• _Problem to work on_
Copy each of the entries below word for word, leaving out the pictures.

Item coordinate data
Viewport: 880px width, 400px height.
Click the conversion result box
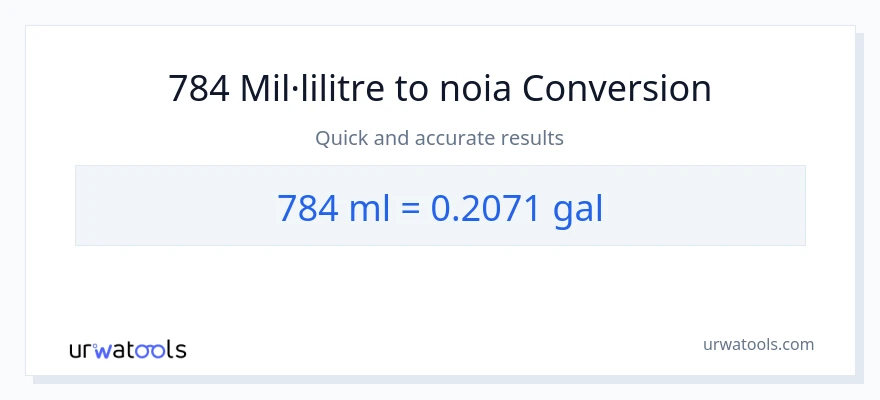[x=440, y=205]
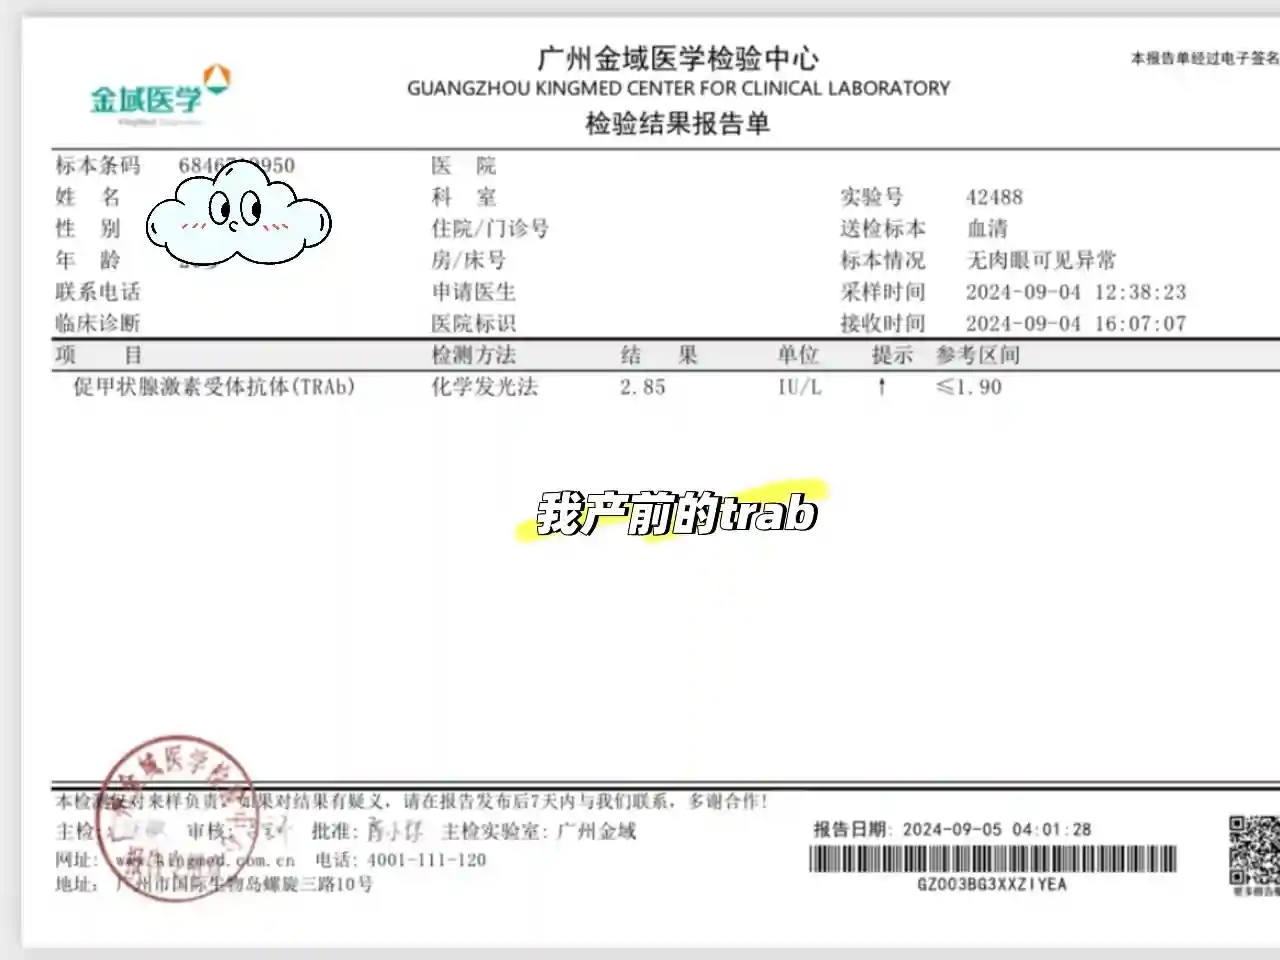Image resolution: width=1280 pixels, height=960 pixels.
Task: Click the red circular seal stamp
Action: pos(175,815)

• _Answer to the task_
Viewport: 880px width, 400px height.
Click the conversion result box
[x=440, y=205]
Image resolution: width=1280 pixels, height=960 pixels.
Task: Click the red circular seal stamp
Action: pos(175,815)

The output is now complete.